** Passage given **
□ □ □ □
JONAH EVANS AND FRANCES BOWEN
By Geraint Bowen
Jonah Evans was born into a Welsh speaking family on the 28th of February 1838 in a
cottage in Llannewydd (Newchurch)
near the town of Carmarthen in
Dyfed, Wales.
He was one of twelve children. His father's name was John Evans who was born on
the 10th of July 1793 and who died on the 11th of July 1871. His mother's name
was Esther Williams who was born on the
15th of April 1797 and who died on the 24 of July 1876.
John Evans, Jonah's father, was a farm hand employed by a
local landowner. But as a result of an injury he was obliged to abandon farm
work and he moved to the town of Carmarthen
to seek work.
It appears that Jonah did not attend any day school. As a
result, in his youth he knew very little English and his knowledge of
numeration was almost nil. He seemed to be able to
read Welsh but had not been taught to write it.
At the age of eight he found employment in a soap factory
in Carmarthen earning 2 shillings a week. Two years
later he started working on a farm known as Y Fforest
in the vicinity of Carmarthen. He worked long hours, from four in the morning
till nine at night each day.
At the age of fifteen he decided to join his brother
Isaac who worked as a coal miner in a place called Bryntroedcam
in the parish of Margam, not far from Port
Talbot, West Glamorgan.
It was during his years as a miner in Bryntroedcam
that he met Frances Bowen, and they were married on the 3rd of December 1859 by
the local Anglican priest, Thomas Evans. I have a copy of their marriage certificate.
Both Jonah and Frances signed this certificate with a mark (cross) which
suggests that they were both illiterate, but like Jonah, she, having had no day
schooling but had attended a Welsh Sunday School, could read Welsh, but not
write it.
Frances Bowen (or Fanny, as she was called,) was born on
the 19th of June 1838 in Felin-foel, Llanelli in Carmarthenshire, the daughter of Thomas Bowen
and Margaret Clement who were married on the 7 of December 1821. Frances had
four sisters, Sarah, Elizabeth, Anne and Mary and two brothers, William and
Thomas, my grandfather, who was born on the 20th of March 1832. He was the only
member of the family who was born after the family had moved from Felin-foel to Y Fagwyr, Cwm-pant, Cilymaen-llwyd, Pwll, Penbre, the neighboring
parish of Llanelli.
Thomas Bowen, the husband of Margaret Clement, was the
son of Thomas Bowen and Ann Basset who were married in the parish church
of Llanelli
on the 27 of July 1790. I have been unable to trace the Bowens further back
than that date, but one must emphasize that they were very much attached to the
Welsh Baptist tradition.
However, in the late forties the Thomas Bowen and
Margaret Clement's family, except for the eldest
member of the family, William, moved to Bryntroedcam
and both father and son, Thomas, worked in a pit known as Pwll
y Slant. The family was instrumental in forming the new Jerusalem Baptist
chapel in Bryntroedcam, However, tragedy soon
followed as mother died in 1851 and father followed in 1853, both, so I understand,
being buried in Capel y Groes
Cemetery, Port Talbot. Frances
became a house-maid in the home of a smith, John Jones and his wife in Farteg near Bryntroedcam.
□ □ □ □
** Excerpted data **
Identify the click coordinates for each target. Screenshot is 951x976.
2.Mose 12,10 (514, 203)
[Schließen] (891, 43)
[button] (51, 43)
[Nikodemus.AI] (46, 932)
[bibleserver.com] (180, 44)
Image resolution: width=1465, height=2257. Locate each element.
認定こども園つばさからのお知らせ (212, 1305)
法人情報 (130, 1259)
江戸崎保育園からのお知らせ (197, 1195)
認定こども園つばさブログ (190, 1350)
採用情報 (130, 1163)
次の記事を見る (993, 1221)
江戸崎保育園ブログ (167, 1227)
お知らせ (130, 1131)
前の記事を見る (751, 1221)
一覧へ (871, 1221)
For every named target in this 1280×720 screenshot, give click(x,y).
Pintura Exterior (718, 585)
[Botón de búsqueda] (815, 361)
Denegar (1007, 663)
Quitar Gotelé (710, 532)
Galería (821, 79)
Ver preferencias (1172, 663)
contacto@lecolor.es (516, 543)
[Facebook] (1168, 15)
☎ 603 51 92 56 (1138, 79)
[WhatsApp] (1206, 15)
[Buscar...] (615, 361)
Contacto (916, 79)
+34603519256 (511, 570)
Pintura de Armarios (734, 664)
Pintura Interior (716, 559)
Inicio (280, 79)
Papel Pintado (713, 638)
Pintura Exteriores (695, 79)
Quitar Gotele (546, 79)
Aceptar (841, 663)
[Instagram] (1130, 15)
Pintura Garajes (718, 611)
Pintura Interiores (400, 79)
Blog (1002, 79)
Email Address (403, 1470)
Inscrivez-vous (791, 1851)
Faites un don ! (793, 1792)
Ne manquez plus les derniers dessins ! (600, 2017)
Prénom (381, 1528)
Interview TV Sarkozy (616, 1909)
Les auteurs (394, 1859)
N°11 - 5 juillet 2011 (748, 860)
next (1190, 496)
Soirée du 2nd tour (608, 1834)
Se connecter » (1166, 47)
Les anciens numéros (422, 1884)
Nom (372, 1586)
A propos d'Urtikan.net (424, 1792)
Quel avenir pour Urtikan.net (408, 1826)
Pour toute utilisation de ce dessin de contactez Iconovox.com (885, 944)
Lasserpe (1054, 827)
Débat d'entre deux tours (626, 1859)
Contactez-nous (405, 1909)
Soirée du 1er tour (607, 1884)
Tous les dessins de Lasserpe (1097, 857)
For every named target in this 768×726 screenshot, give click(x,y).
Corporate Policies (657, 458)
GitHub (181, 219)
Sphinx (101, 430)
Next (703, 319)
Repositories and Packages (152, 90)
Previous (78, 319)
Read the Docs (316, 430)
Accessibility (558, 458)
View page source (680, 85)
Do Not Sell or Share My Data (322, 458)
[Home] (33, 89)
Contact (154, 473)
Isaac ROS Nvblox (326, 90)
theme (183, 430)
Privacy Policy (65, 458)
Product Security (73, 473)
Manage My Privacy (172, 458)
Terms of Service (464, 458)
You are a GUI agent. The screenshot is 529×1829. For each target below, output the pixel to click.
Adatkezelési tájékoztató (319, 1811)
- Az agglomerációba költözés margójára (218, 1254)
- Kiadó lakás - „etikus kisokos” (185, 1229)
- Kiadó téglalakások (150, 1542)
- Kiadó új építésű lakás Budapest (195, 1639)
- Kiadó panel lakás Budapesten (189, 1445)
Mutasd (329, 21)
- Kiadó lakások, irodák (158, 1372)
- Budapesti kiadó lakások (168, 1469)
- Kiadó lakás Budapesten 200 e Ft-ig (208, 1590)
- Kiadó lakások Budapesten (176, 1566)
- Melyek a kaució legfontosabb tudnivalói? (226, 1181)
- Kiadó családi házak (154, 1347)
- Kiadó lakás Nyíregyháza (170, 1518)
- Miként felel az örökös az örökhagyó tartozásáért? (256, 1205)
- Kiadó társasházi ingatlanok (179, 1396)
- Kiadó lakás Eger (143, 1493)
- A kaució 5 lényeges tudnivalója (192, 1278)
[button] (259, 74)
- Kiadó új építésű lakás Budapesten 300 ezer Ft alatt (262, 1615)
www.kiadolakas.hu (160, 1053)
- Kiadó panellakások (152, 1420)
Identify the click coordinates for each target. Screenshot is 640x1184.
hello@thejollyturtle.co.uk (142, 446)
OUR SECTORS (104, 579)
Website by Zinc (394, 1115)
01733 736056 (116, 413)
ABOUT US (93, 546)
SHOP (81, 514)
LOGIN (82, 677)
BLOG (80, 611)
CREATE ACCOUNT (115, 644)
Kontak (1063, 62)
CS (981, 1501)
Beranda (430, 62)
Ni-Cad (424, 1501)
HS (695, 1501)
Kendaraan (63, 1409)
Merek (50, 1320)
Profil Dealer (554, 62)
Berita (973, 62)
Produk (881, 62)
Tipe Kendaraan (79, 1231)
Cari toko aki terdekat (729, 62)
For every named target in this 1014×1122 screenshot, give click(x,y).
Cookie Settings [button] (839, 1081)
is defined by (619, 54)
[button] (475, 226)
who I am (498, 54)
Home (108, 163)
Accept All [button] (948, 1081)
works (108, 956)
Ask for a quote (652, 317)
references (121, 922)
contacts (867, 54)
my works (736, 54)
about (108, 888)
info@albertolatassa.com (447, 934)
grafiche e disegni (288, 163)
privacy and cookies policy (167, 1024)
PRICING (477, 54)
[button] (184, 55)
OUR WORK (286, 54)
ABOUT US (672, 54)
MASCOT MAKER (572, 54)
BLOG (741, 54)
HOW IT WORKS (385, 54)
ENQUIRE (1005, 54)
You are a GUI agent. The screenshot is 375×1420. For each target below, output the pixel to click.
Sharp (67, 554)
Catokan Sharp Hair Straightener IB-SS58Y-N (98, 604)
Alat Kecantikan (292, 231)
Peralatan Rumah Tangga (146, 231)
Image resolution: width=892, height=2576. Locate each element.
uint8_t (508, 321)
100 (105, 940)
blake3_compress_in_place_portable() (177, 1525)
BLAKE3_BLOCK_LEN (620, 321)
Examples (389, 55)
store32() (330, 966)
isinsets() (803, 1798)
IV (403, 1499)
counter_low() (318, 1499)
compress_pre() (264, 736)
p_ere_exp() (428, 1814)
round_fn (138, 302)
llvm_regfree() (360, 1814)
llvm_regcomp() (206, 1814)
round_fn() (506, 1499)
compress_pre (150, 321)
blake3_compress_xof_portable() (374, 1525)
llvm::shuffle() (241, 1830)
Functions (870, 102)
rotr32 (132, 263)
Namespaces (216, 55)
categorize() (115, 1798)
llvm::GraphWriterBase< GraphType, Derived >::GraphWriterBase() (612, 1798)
□ □ □ □
** Your task **
Carry on the family history of Jonah Evans and Frances Bowen, beginning right after its final sentence.

** The output **
After their marriage and the birth of their first child,
Thomas Bowen Evans who was born on the
13th of February 1860, Jonah and Frances Evans set up home in Penhyddwaelod between Bryntroedcam
and Cwmafon. That same year Jonah and Frances moved
to Aberdare and Jonah worked for three years as a
coal miner in a pit owned by the famous coal owner, Thomas Powell.
But before they left they had come under the influence of
Mormon missionaries. Branches of the Church had been founded in Cwmbychan and Bryntroedcam and
Jonah's brother, Isaac, was an early convert. Jonah got involved and he was
baptized by his brother.
By moving to the Aberdare and Merthyr Tydfil
district Jonah and Frances
found themselves in the centre of the Welsh Mission Campaign and the drive to
get Welsh people to emigrate to Salt
Lake City, the New Jerusalem. Jonah and Frances were caught
up in it and decided to emigrate. After three years working in the Powell Pit
in Aberdare and having accumulated enough money, they
left for London by train on Monday the 1st of June 1863, and on
the 4th of June set sail from Tilbury, the port
of London, aboard the 1,600 ton
ship called Amazon.
The ship had been hired by George Q. Cannon, President of
the European Mission. There were 897 Saints on board. It is reported that
Charles Dickens, the famous English novelist came aboard to chat with the emigrants
and he was very much impressed by their enthusiasm. Their departure is
described as follows in the Emigration Records:
'The Welsh passengers included a brass band from South
Wales and also
members of a choir on the way to Zion,
and they discoursed sweet music
on the poop deck as the ship was departing the dock and sailed
down the
River Thames.'
The Emigration Records also refer to the Evans family as
follows: Jonah Evans, age 25, collier; Frances, age 25, wife; Thomas, son, age
3.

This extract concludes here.